—Un peu... pas trop... Je comprends les impulsions inconscientes qui commandent aux gens de ma race...
—Ah! que je suis loin de vous! dit Marie... Aussi loin que si j’étais née en Amérique... Nous ne donnons pas le même sens aux mêmes mots; nous ne concevons de la même manière ni la foi, ni la vertu, ni le bonheur, ni la dignité de la vie, ni l’amour...
—C’est vrai, dit tristement Salvatore... Notre sentimentalité—qui est réelle—ne ressemble en rien à la vôtre, et c’est peut-être dans l’amour qu’un homme du Midi et une femme du Nord se sentent étrangers... Pourtant—oserai-je le dire, madame Marie?—vous avez subi l’influence de ce pays à votre insu... Mon frère, ma mère, nos amis qui vous ont vue, remarquent un changement en vous...
—Quel changement?
—Vous êtes plus jolie, beaucoup plus jolie, et, plus... moins... enfin, plus femme...

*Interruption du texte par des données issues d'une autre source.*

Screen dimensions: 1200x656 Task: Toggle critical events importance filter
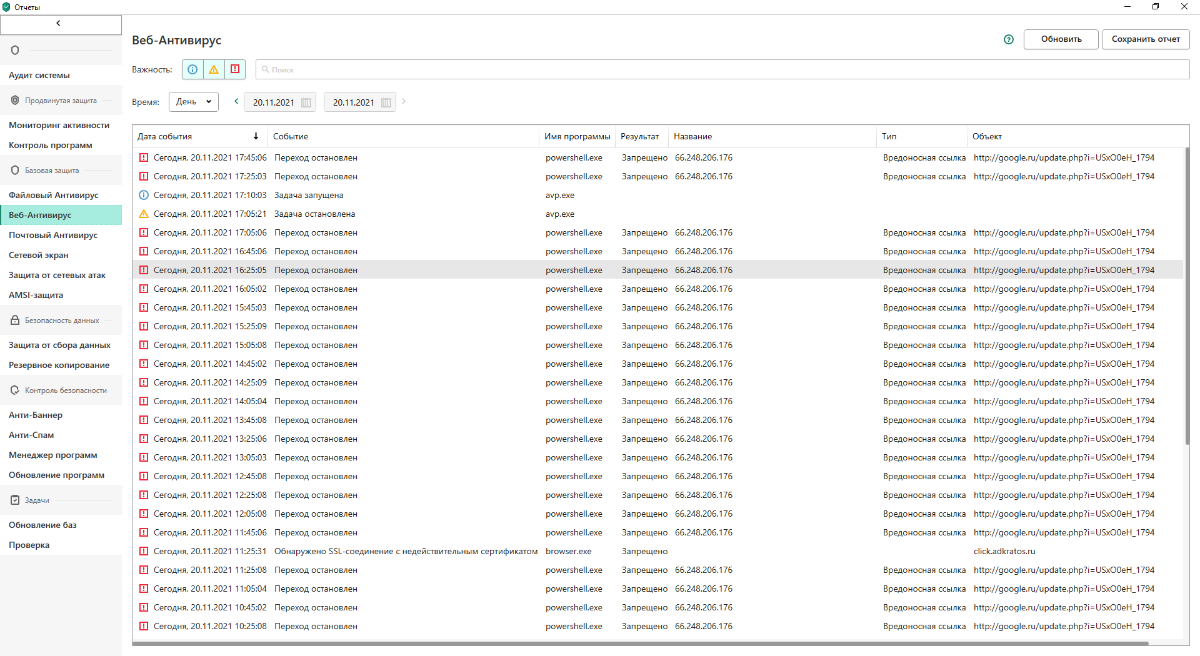tap(235, 70)
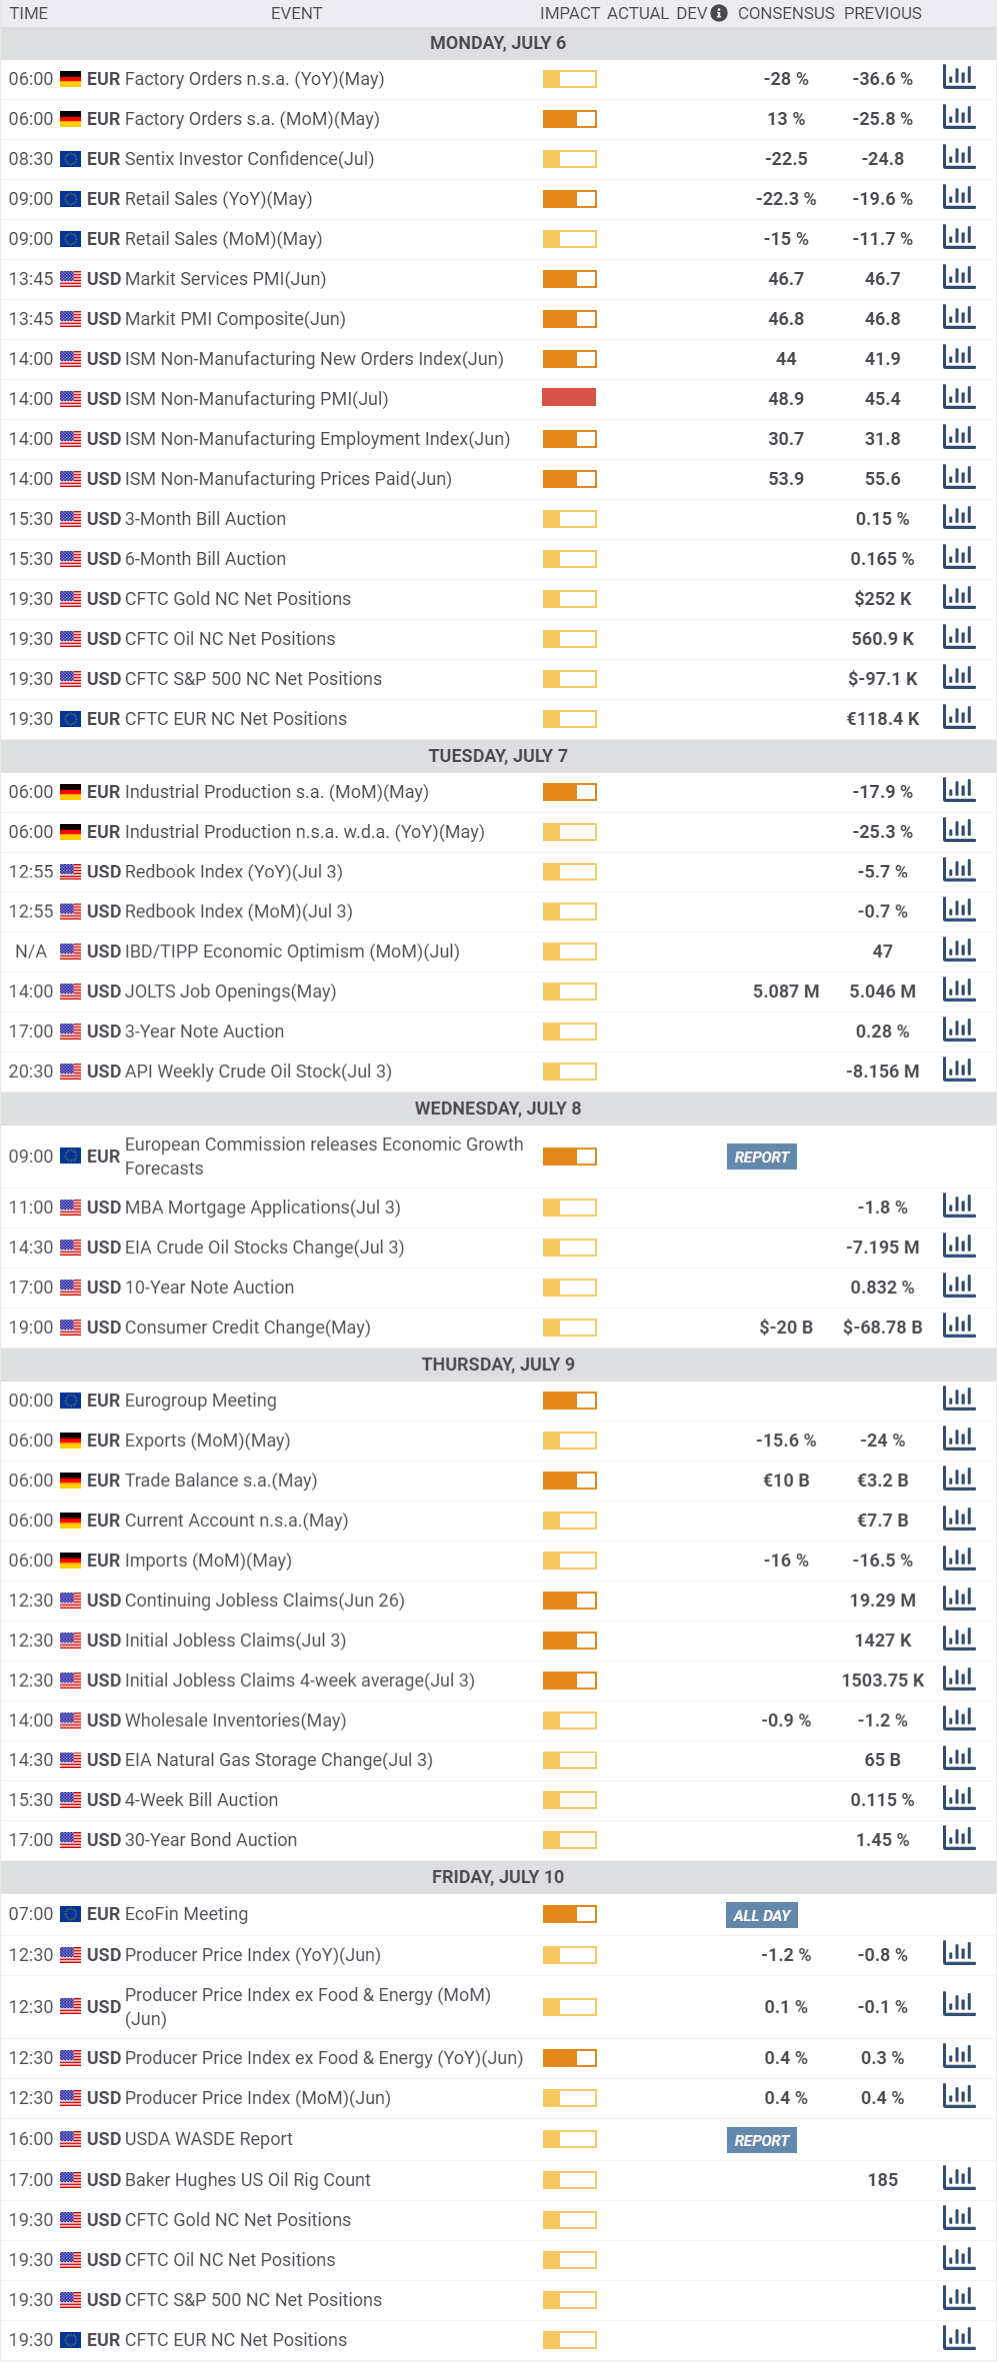997x2362 pixels.
Task: Open chart for JOLTS Job Openings
Action: point(958,990)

Il regarda Marie qui fut surprise par le sombre éclat de ses yeux et la contraction légère de sa bouche... Mais tout de suite la bonne figure bronzée reprit sa douceur.
—Marchez près de moi, madame Marie, et n’ayez pas peur... Voici la rue que je cherche.
La rue?... Même pas une ruelle, un passage, une fente, large de deux mètres à peine, dans un colossal pâté de vieux palais, si vieux qu’ils se souviennent de la reine Jeanne! Ils montent comme des falaises, et le ciel, tout en haut, n’est qu’une bande d’un gris terne ou d’un bleu brutal, selon les jours, et le soleil n’est qu’un haillon d’or, jeté obliquement du toit aux derniers étages. Les murs décrépits, lézardés par les tremblements de terre, ressemblent à des figures sinistres qui auraient reçu le sfregio. Des poutres énormes servent d’étais et diminuent l’espace libre... Des cordes, tendues d’une fenêtre à l’autre, superposent l’ignoble pavoisement des chemises, des langes souillés, des camisoles rapiécées de cotonnades diverses. Plus bas, dans le clair-obscur éternel, bâillent des cavernes noires, des trous d’ombre, où les lampes rougeâtres agonisent devant l’image d’une Vierge ou d’un saint.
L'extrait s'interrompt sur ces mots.